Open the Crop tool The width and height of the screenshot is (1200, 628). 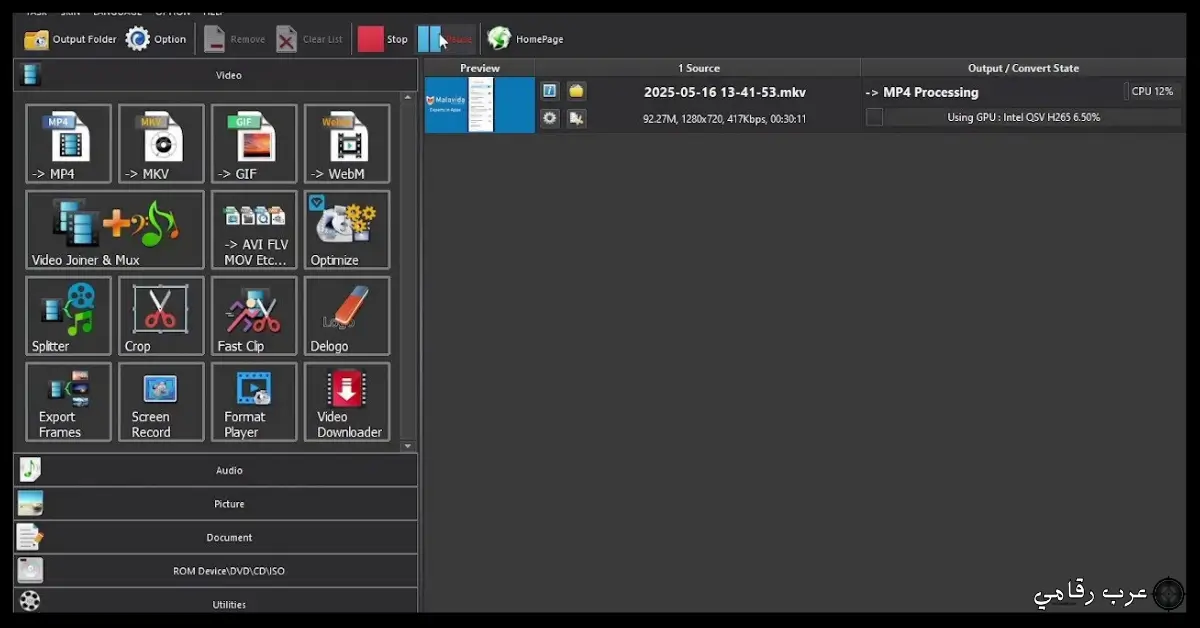coord(160,316)
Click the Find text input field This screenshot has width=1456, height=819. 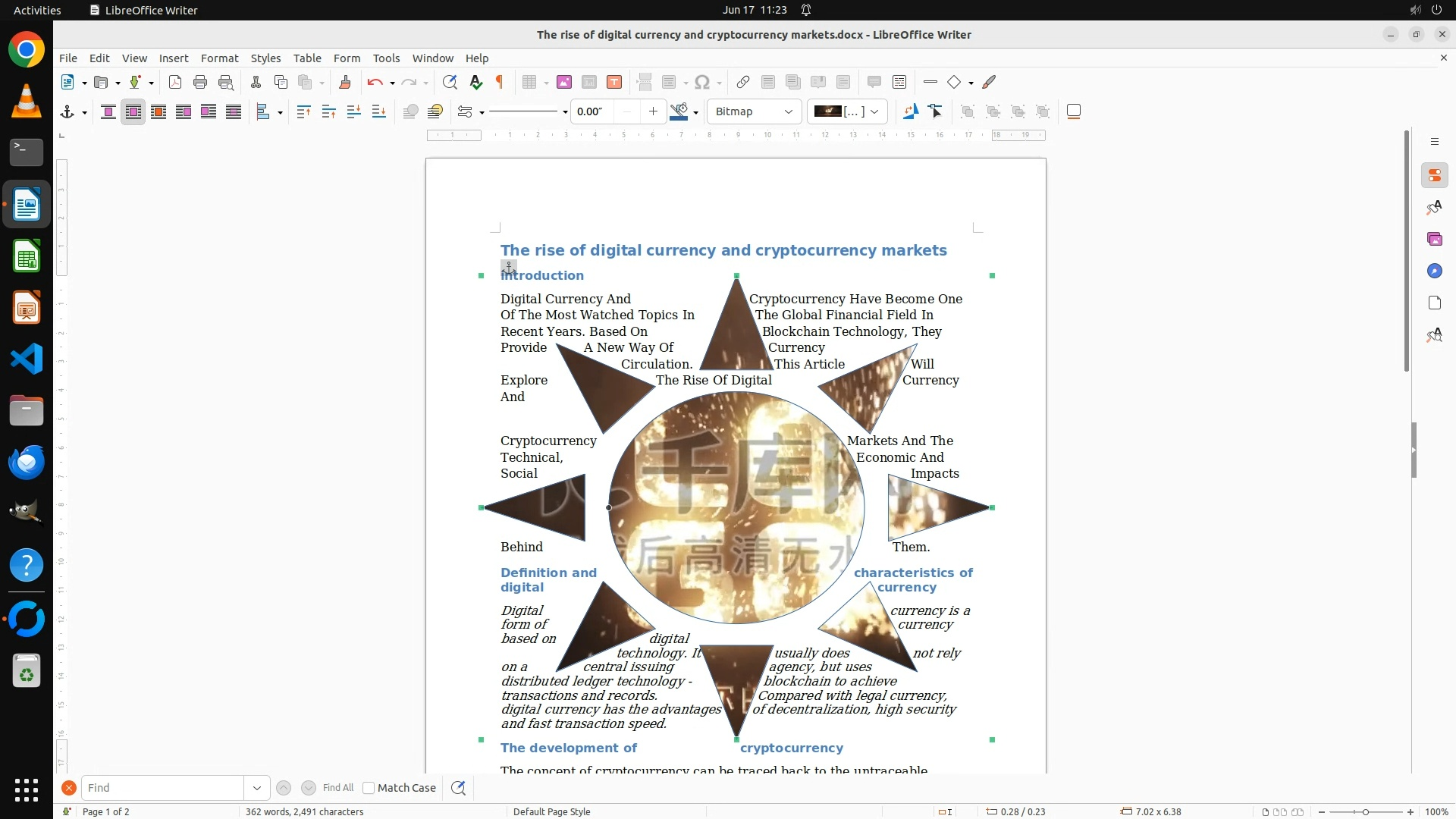(162, 788)
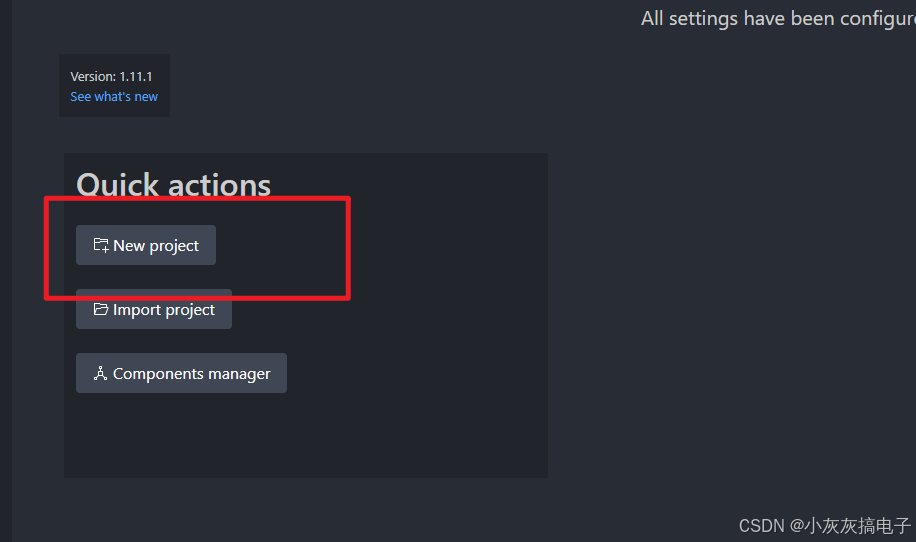Click the 'New project' text label

point(156,246)
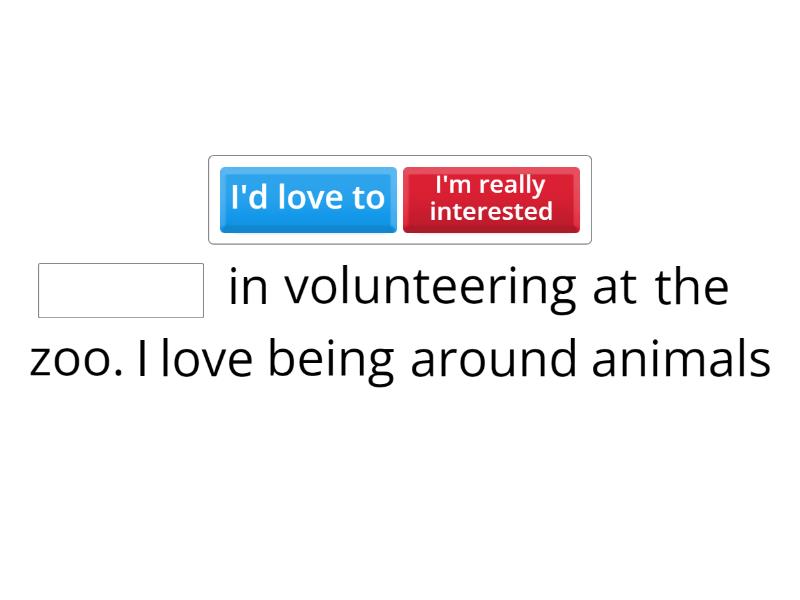Click "interested" on the red tile

(491, 212)
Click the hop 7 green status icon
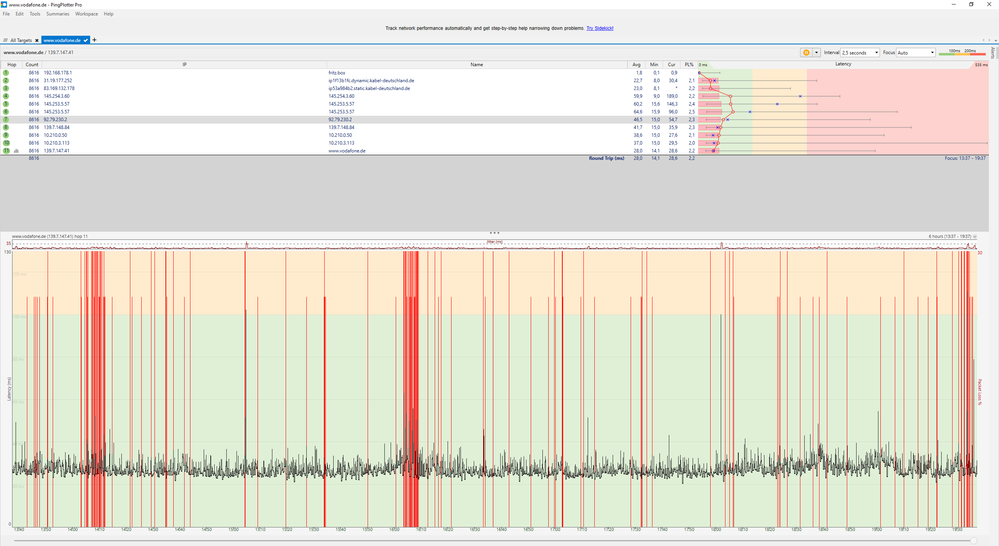999x546 pixels. point(6,119)
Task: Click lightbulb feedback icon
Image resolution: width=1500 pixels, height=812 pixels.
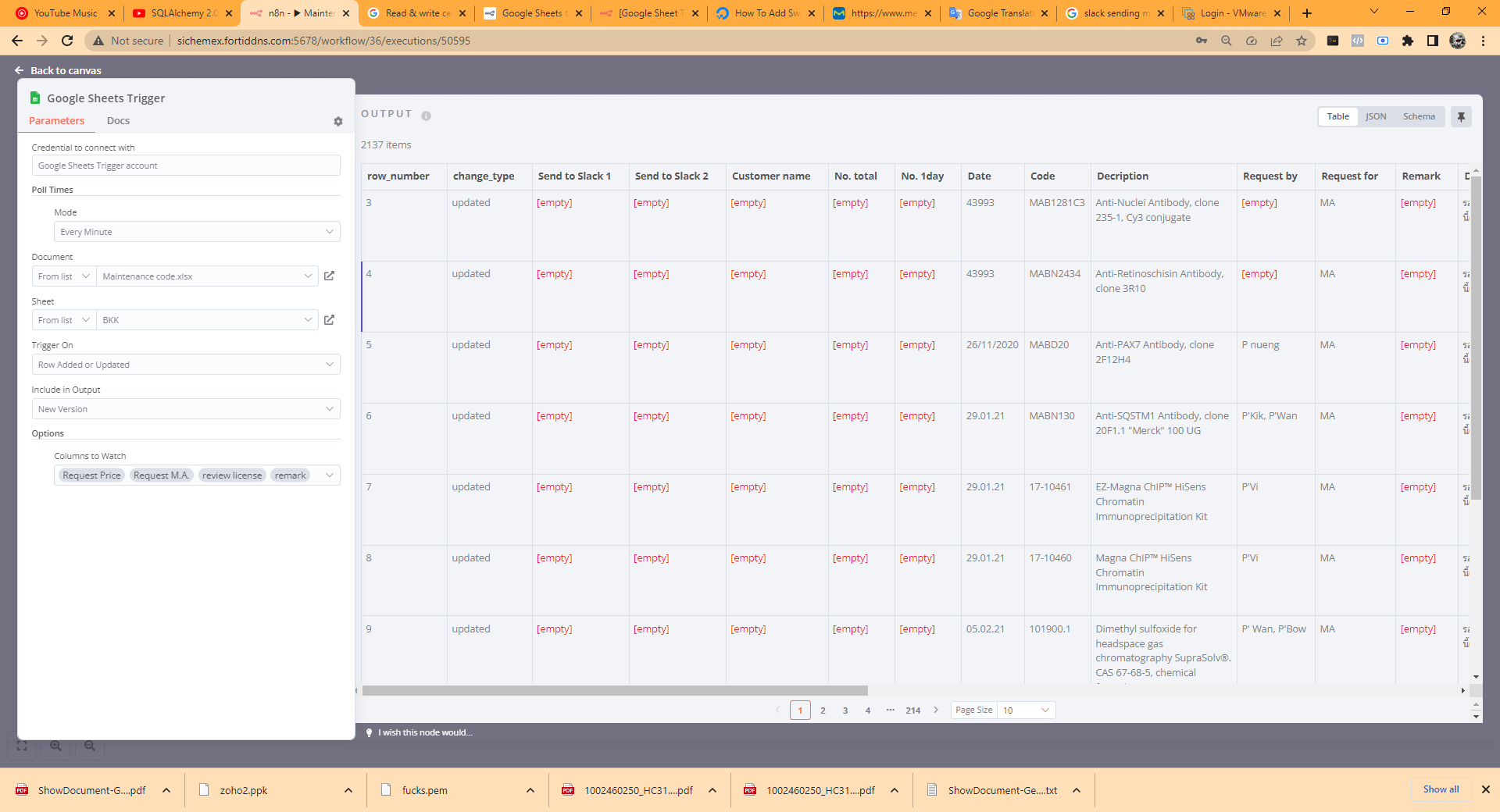Action: pyautogui.click(x=370, y=732)
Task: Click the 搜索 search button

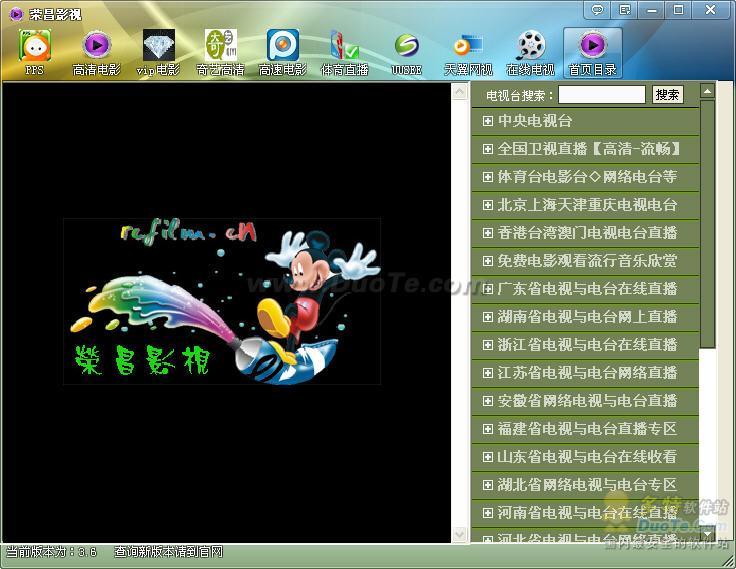Action: click(x=667, y=95)
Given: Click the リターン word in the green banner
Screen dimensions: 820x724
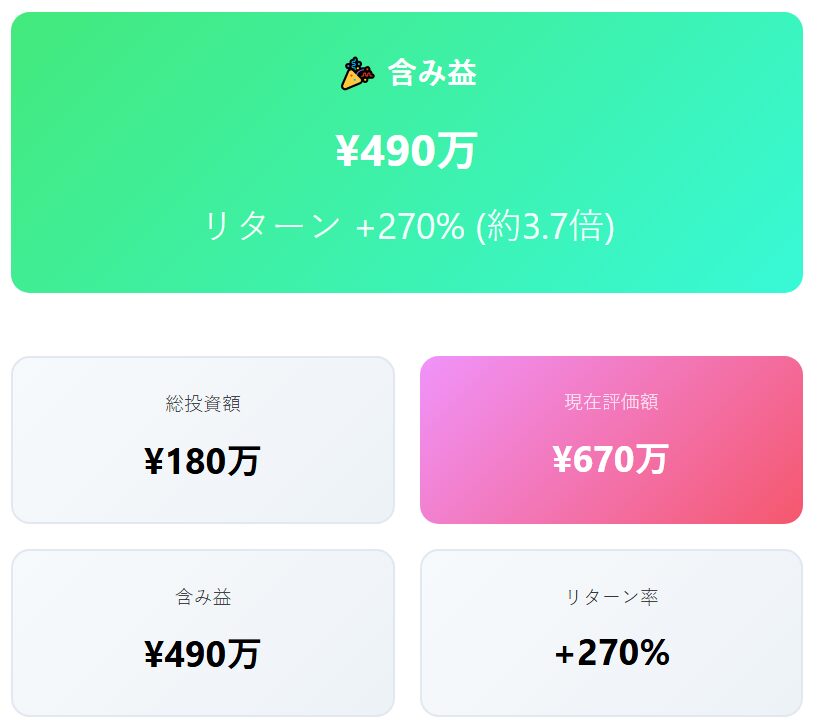Looking at the screenshot, I should coord(273,226).
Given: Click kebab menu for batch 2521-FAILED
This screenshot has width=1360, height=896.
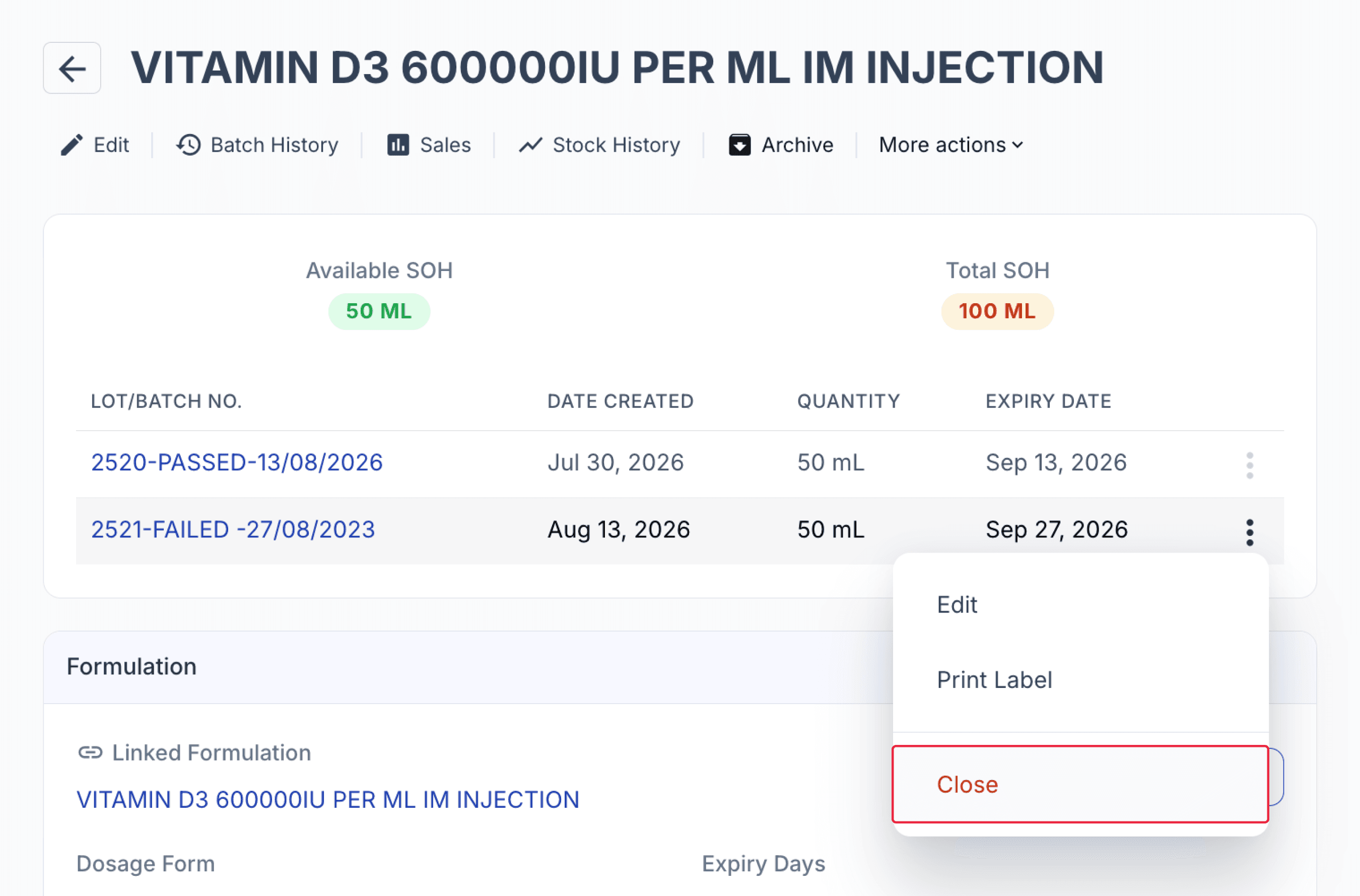Looking at the screenshot, I should pos(1250,532).
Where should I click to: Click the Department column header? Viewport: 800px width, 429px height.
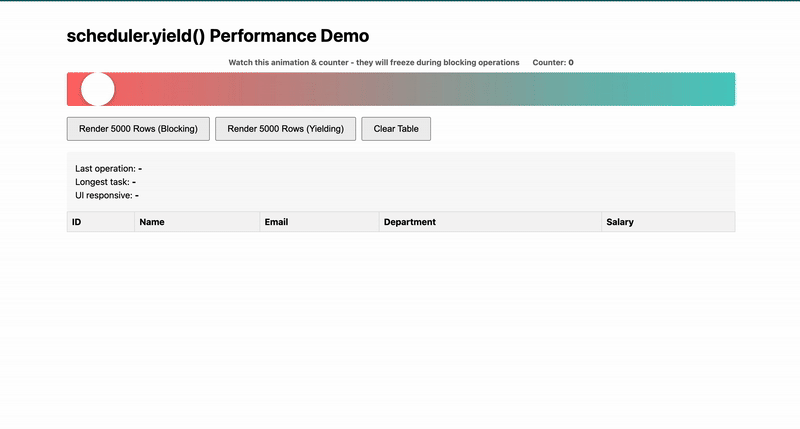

■ ■ ■ ■

AUFGABENSTELLUNG: Ändere in den Zeilen von der Zeile mit „Task: Click the 搜索 search button“ bis einschließlich der letzten Zeile „green banner“ zu „yellow banner“ und gib diese Zeilen sonst unverändert wieder. Lass die Bilder in der Antwort weg.

LÖSUNG DER AUFGABE:
Task: Click the 搜索 search button

Action: click(x=667, y=95)
Given: Click the リターン word in the yellow banner
Screen dimensions: 820x724
Looking at the screenshot, I should coord(273,226).
Given: Click kebab menu for batch 2521-FAILED
This screenshot has width=1360, height=896.
Looking at the screenshot, I should pos(1250,532).
Where should I click to: Click the Department column header? Viewport: 800px width, 429px height.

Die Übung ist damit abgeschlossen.